*
Davide
-Senta le giuro: era
un’emergenza!-
Poco
ci mancava che mi inginocchiassi dinanzi al poliziotto. Lo guardai implorante.
Era
una fortuna che in quel periodo il mio orgoglio avesse deciso di prendersi una
vacanza. Con un’altra buona dose di suppliche riuscii nel mio intento: il
vigile baffuto non mi fece portare via la macchina dal carro attrezzi. Lo
osservai allontanarsi agitando il manganello. Prima di entrare in un bar, mi
lanciò un’ultima occhiata sprezzante. Brutto stronzo…
Salii
in auto e, quasi per ripicca, partii a tutto gas. Era tardi per fare colazione,
presto per pranzare.
Che
potevo fare? Andare in ufficio? No, decisamente no, ma che mi passava per la
testa?! Mi accorsi troppo tardi che il semaforo ormai paurosamente vicino era
rosso. Frenai all’ultimo momento, arrestandomi a pochi metri di distanza
dalla fila di macchine provenienti da sinistra. Mi accasciai sul sedile e
sospirai sollevato.
Ora
serviva della musica: qualcosa di rilassante, ma non ammorbante. Aprii il
cofanetto sotto il mio gomito e vi iniziai a frugare dentro: Blink 182, Simple
Plan, Good Charlotte, Nelly Furtado… no, non andavano bene. Tirai fuori
tutti i cd che avevo e poggiandoli sul sedile del passeggero mi cadde in grembo
una tessera argentata.
La
guardai meglio: era la tessera della palestra. Avevo completamente dimenticato
di averla. L’avevo proprio rimosso, eppure ora mi eppure ora mi lasciava
una nuova possibilità. Numerosi clacson suonati a lungo mi informarono
garbatamente che il verde era scattato.
Senza
pensarci troppo mi diressi verso piazza Galilei: sarei andato ad allenarmi.
-Pronto?-
Risposi
svogliatamente al cellulare, incespicando nella borsa ai miei piedi: ero nello
spogliatoio, fortuna che tenevo sempre una tuta nel portabagagli.
-
Alla buon ora! Ma dove sei?-
Era
Andrea, e stava parlando. Aveva quindi riacquistato il dono della parola?
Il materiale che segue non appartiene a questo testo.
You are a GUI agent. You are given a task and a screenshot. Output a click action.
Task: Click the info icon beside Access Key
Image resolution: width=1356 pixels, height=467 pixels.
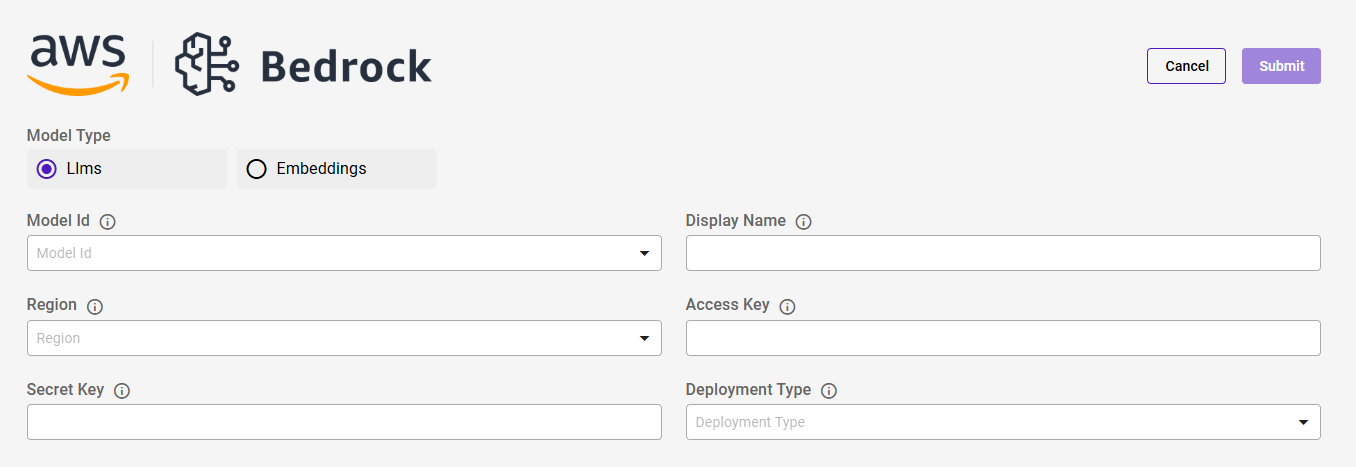pos(787,307)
Assaporai l’idea di infierire su questo particolare ma poi decisi di
lasciar correre, in fondo mi ero già divertito abbastanza, e non era giusto
infastidire troppo i cuccioli. Così accennai appena un ciao fra i denti. Andrea
con un risolino tornò a parlare:
-
Dove sei? Io sono nel tuo ufficio. Stupido da parte mia illudermi di poterti
trovare qui, vero? Chissà perché avevo supposto che saresti andato a lavorare.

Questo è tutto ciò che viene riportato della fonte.